When it comes to building wealth — adding to savings, owning a home, paring down debt, growing a retirement nest egg — those under age 40 have stagnated as their parents’ generation accumulated, new research from the Urban Institute’s Opportunity and Ownership Project demonstrates.
Average household net worth, even with the fallout from the Great Recession, nearly doubled from 1983 to 2010, but not for those born after 1970. Their average inflation-adjusted wealth in 2010 was 7 percent below similarly aged individuals in 1983.
While the housing and stock market crashes of the last decade hurt younger people, researchers Eugene Steuerle, Signe-Mary McKernan, Caroline Ratcliffe, and Sisi Zhang said, these households were generally falling behind even before the Great Recession.
Stagnant Wages, Weak Opportunities
They were on the losing side of stagnant wages and weak job opportunities, negating the long-observed pattern that, as our society gets wealthier, each generation gains relative to the previous one at any given age.
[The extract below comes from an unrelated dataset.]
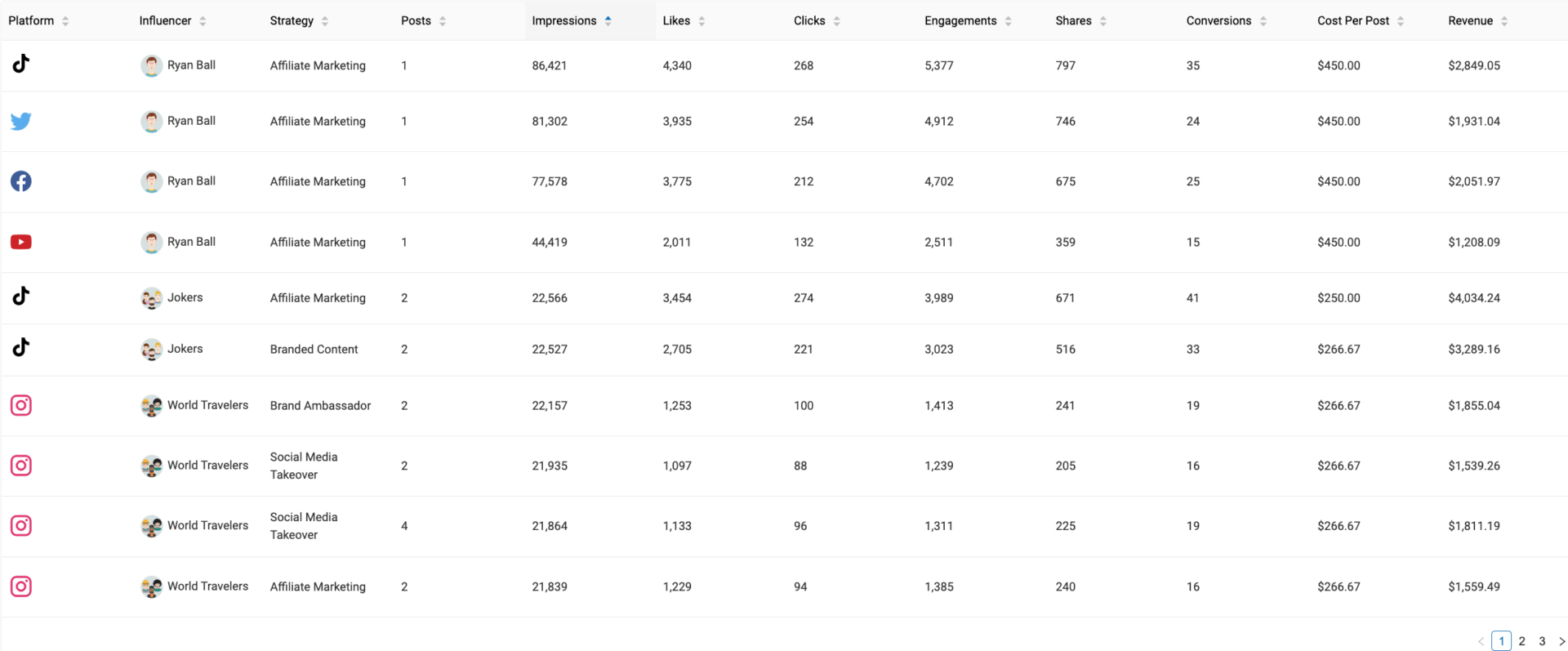Go to page 2 of results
The situation for today’s adults in their 30s and younger is particularly gloomy, with more storm clouds on the horizon. Their net worth relative to their parents is only about half what their parents’ net worth was relative to their own parents.
In addition, Washington’s continual deficits and unresolved budget woes, the researchers pointed out, portend higher interest costs, higher taxes, or lower benefits, especially for younger generations.
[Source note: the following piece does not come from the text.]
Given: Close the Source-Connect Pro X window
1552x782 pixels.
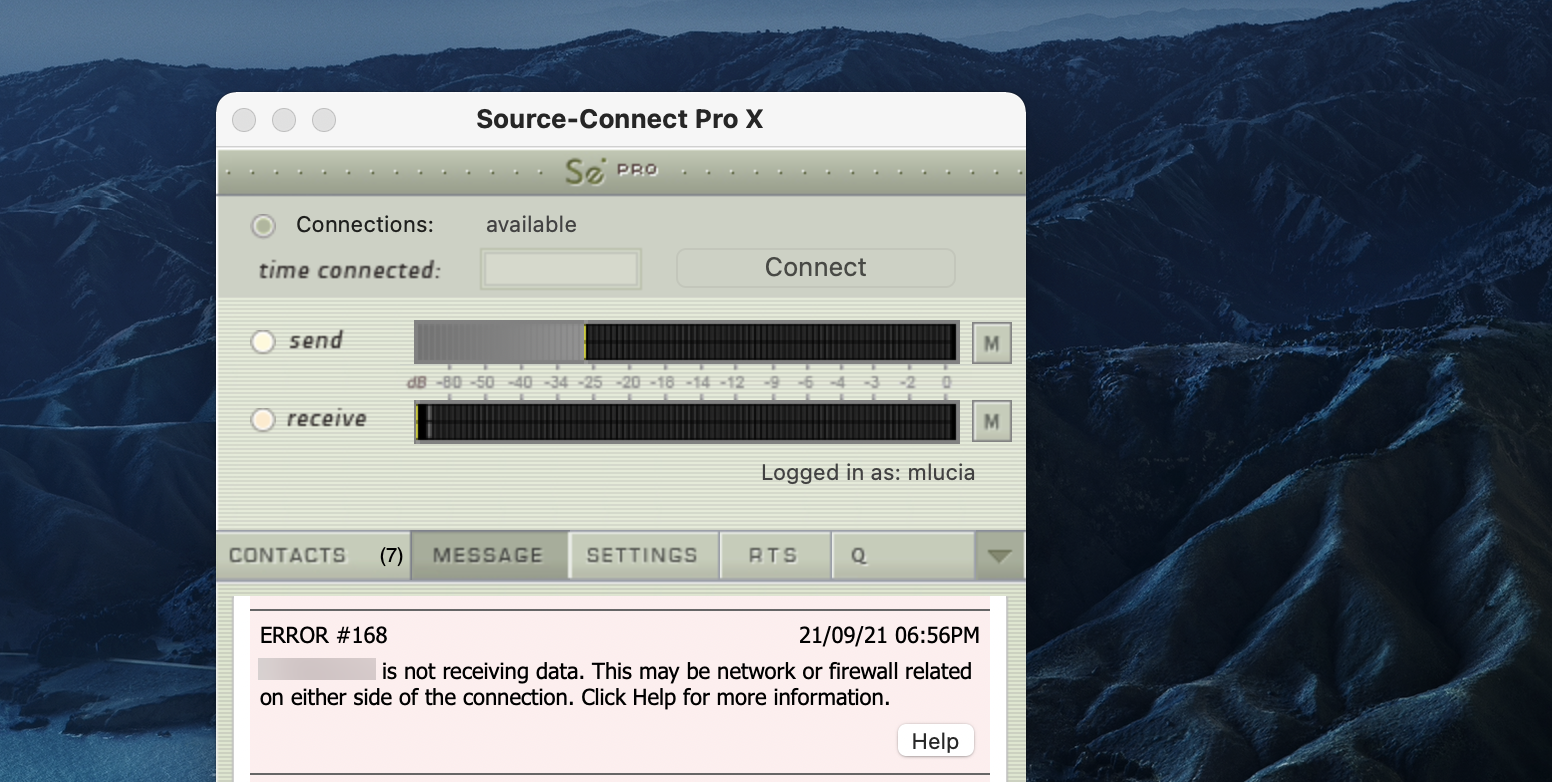Looking at the screenshot, I should (x=244, y=120).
‘Financial Uncertainty Could Reverberate’
“If these generations cannot accumulate wealth, they will be less able to support themselves when unexpected emergencies arise or when they eventually retire,” the researchers observed. “This financial uncertainty could reverberate throughout the economy, since entrepreneurial activity, saving, and investment tend to build on a base of confidence and growing wealth.”
The researchers recommend that federal policy turn more attention to asset building for younger households and other low-wealth groups. With older, high-income families benefiting disproportionately from hundreds of billions of dollars of subsidies annually via the mortgage interest deduction and preferential tax treatment of retirement savings, “a greater sharing of those benefits with the young likely would improve both their lifetime accumulation of wealth and the economic well-being of the nation as a whole.”
“Lost Generations? Wealth Building among Young Americans,” which used the 1983 to 2010 waves of the Federal Reserve Board’s Survey of Consumer Finances, was funded by the Ford Foundation and the Russell Sage Foundation.